Customer Review

Reviewed in the United States on May 22, 2017
"The world is broken and I don't know how to fix it." - from Borne's journal.

****

Jeff VanderMeer is America's closest answer to China Mieville, a crafter of weird new stuff (I won't hang the "New Weird" label on him, but his work is certainly weird in new ways). His previous work, the "Southern Reach" trilogy, has been translated into more languages than J.R.R. Tolkien invented, and is being filmed (or at least the first book, _Annihilation_, is). His newest novel is _Borne_.

_Borne_ is currently something of a nine-days' wonder, appearing on many "recommended summer reading" lists, some of them quite unlikely. Yet this is completely appropriate, and I add my own small recommendation. Read it.

What it's about is quite complicated. Rachel (the only name given for her) was born on an island nation that, due to rising seas, no longer exists. She ekes out a life in a post-disaster city as a scavenger. The city (also no name) is ruled, if that's the word, by a giant (many stories tall), vicious flying bear named Mord.

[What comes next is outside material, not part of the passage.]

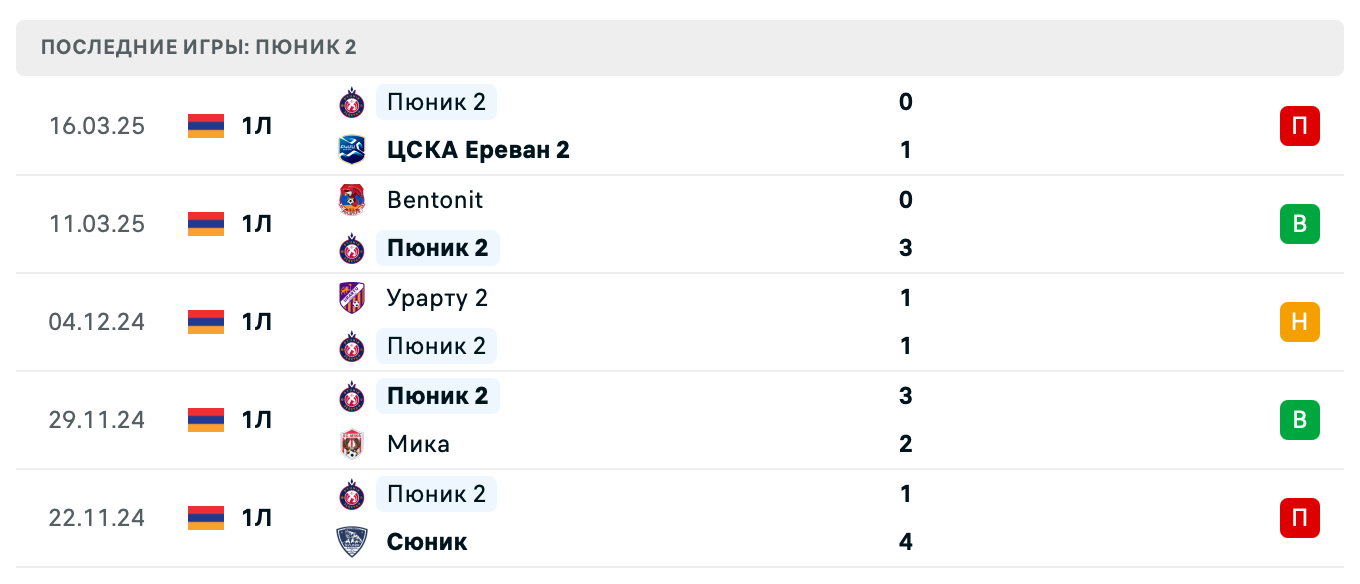Click the Мика team logo
The height and width of the screenshot is (584, 1360).
pyautogui.click(x=352, y=444)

One day Rachel scavenges among the fur of the sleeping Mord and finds a ... thing. Sort of like a plant; sort of like a squid: she names it Borne and keeps it against the advisement of her lover and sort-of partner Wick, himself a biotech craftsman of some repute. Before everything fell apart, Wick worked for the Company (which also made Mord and then lost control of him).

Oh dear. I've not gotten past page fifteen or so, and a lot of what I've just said is backstory that *isn't* known that early. But it's the only way I know to even begin to explain what a tangled, glorious mess _Borne_ is. Plotlines include simple survival; a siege by Mord's proxies; Wick and Rachel struggling for trust; a struggle for control of the city between the forces of Mord and of the Magician; and Borne himself, who grows and grows. All this and much, much more, in little more than 300 pages.

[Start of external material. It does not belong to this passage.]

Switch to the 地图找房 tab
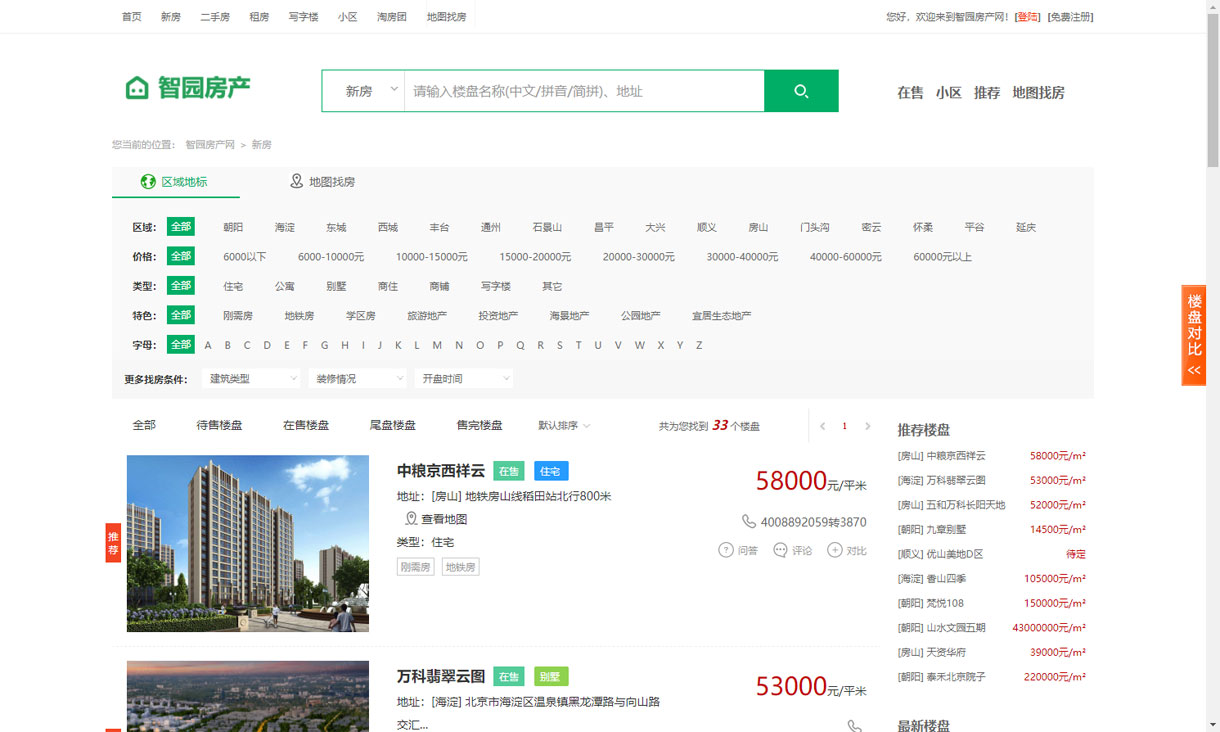point(322,182)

Borne seems to take food in but not to excrete in any way. He learns to talk, to change shape, and to (maybe?) love. He wants to fix the broken world. (There may be an allegory there, but probably not.)

Rachel has a voice of her own, and VanderMeer hews to it faithfully. More to the point, she has a _soul_ of her own, as do Wick and Borne - not so much the other "characters," who are by-and-large only there, at least as we see them, for Rachel to respond/react to. She narrates the novel's many eyeball kicks exactly as she perceives and receives them. Even mediated through her voice, they are strange indeed.

This is a book that will take time and rereadings for me to truly grok. It isn't difficult in the sense of "what is going on here?" but in the sense of "what does what is going on here *mean*?" Surely it must mean something, for all the work VanderMeer put into crafting this dense text ... Or must it? Consider the Voynich Manuscript; consider _A Humument_. Sometimes a work of art simply _is_. And whatever else _Borne_ may do to its readers, it certainly _is_, complete and whole and self-contained.